Native American attorney from Oklahoma (born 1983)

Brett Chapman (born 1983) is a Native American attorney from Oklahoma. He is a direct lineal descendant of Chief White Eagle (1840–1914), and a public figure who frequently is interviewed and speaks on Native American civil rights and self-determination.

== Family history and early life ==
Chapman was born and raised in Oklahoma. He is an enrolled citizen of the Pawnee Nation and is of Ponca and Kiowa heritage. He is a direct lineal descendant of Chief White Eagle, "the celebrated chief of the Ponca tribe of Plains Indians, known for his vocal objection to the confinement of his people on reservations and his role in the subsequent ruling for equality for the Indian people in the 1870s." White Eagle was hereditary chief during the Ponca Trail of Tears in 1877. This forced removal killed over 300 people. Among the dead were White Eagle's wife and four of his children. Also dead was White Eagle's father Chief Iron Whip who signed the broken treaty with President Abraham Lincoln in 1865 and was the first Native American in a presidential inaugural parade at the Second inauguration of Abraham Lincoln.

White Eagle and Standing Bear fought the United States for the freedom to leave the confinements of their reservation in the Indian Territory and return to their ancestral lands in Nebraska. In the landmark 1879 civil rights case Standing Bear v. Crook, the Ponca became the first Native Americans to be legally recognized as "persons" under the meaning of the law and granted civil rights under the Constitution. The controversy over the Ponca Trail of Tears also forced President Rutherford B. Hayes to end Andrew Jackson's fifty year old policy of Indian removal that began in 1830 with Jackson's now controversial Indian Removal Act. White Eagle was credited for being responsible for the change in government policy.

Chapman attended a public school in rural Oklahoma and earned his bachelor's degree at the University of Oklahoma in 2007 and his J.D. degree at the University of Tulsa College of Law in 2010.

== Career ==
Chapman began his career as an Assistant District Attorney in Oklahoma and prosecuted homicides, violence against women, and crimes against children. In 2012, the Oklahoma rape crisis center Help in Crisis presented Chapman with the Mark Keeley Award for Most Outstanding Male Domestic Violence Advocate by an Oklahoma for championing the cause against violence in Eastern Oklahoma. In 2015, Chapman prosecuted two cases that resulted in published law in Oklahoma's highest appellate court.

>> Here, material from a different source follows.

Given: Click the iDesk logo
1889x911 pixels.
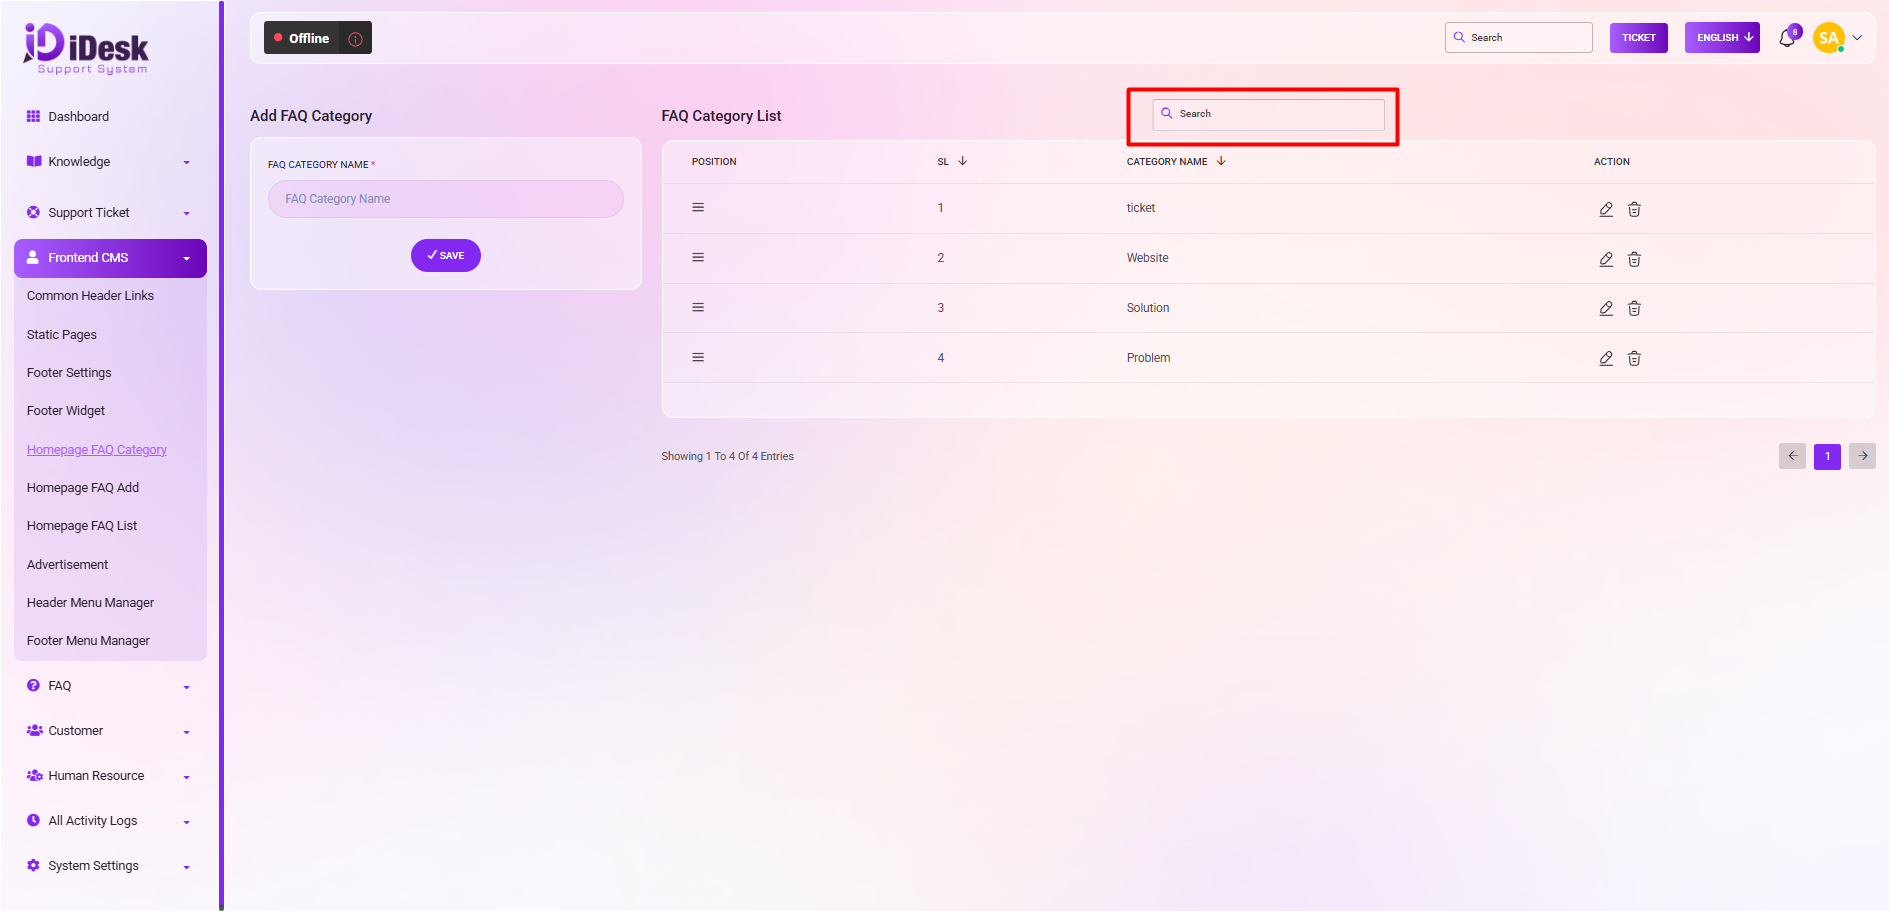Looking at the screenshot, I should click(87, 48).
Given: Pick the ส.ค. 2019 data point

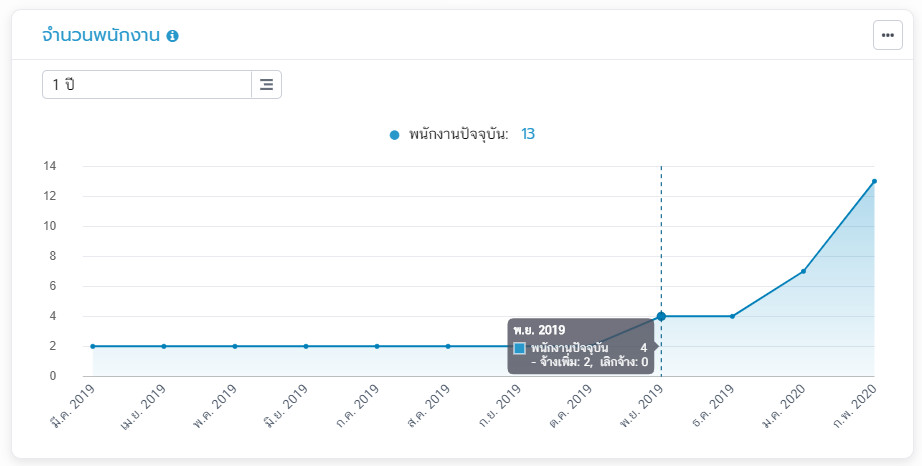Looking at the screenshot, I should 448,346.
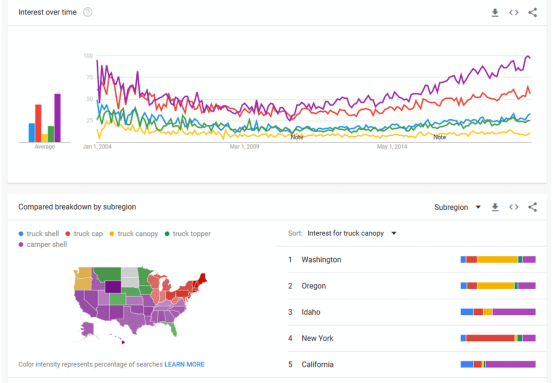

In the first, Chapman led an appeal that made Oklahoma law regarding when police officers may make arrests or conduct temporary detentions based on information provided by anonymous informants in On the appeal of the second case, the Oklahoma Court of Criminal Appeals upheld the constitutionality of a 2010 Oklahoma law that creates a zone of safety around certain locations frequented by children such as schools, childcare facilities, playgrounds, and parks by restricting registered sex offenders from being within 500 feet of those locations.

Chapman later moved into civil practice where he represented railroad companies and now maintains a practice in Tulsa focused on criminal defense and civil rights litigation.

=== Native American advocacy ===
Chapman is also a public advocate for Native Americans on the issues of sovereignty, the Native American mascot controversy, and the proper representation of Native Americans in both a historical and contemporary context. He was interviewed by The Daily Oklahoman about the significance of the placement of a bronze statue of Chief Standing Bear in the National Statuary Hall at the U.S. Capitol, as a central figure in Standing Bear v. Crook (1879) for which Native Americans were recognized as persons with equal rights as other Americans. Chapman stated in a December 2019 public radio interview by PRI The World that Turkish president Recep Tayyip Erdogan was appropriating Native American history after Erdogan made a public statement that he would formally recognize Native American genocide in retaliation for the U.S. Senate recognition of the 1915 Armenian genocide.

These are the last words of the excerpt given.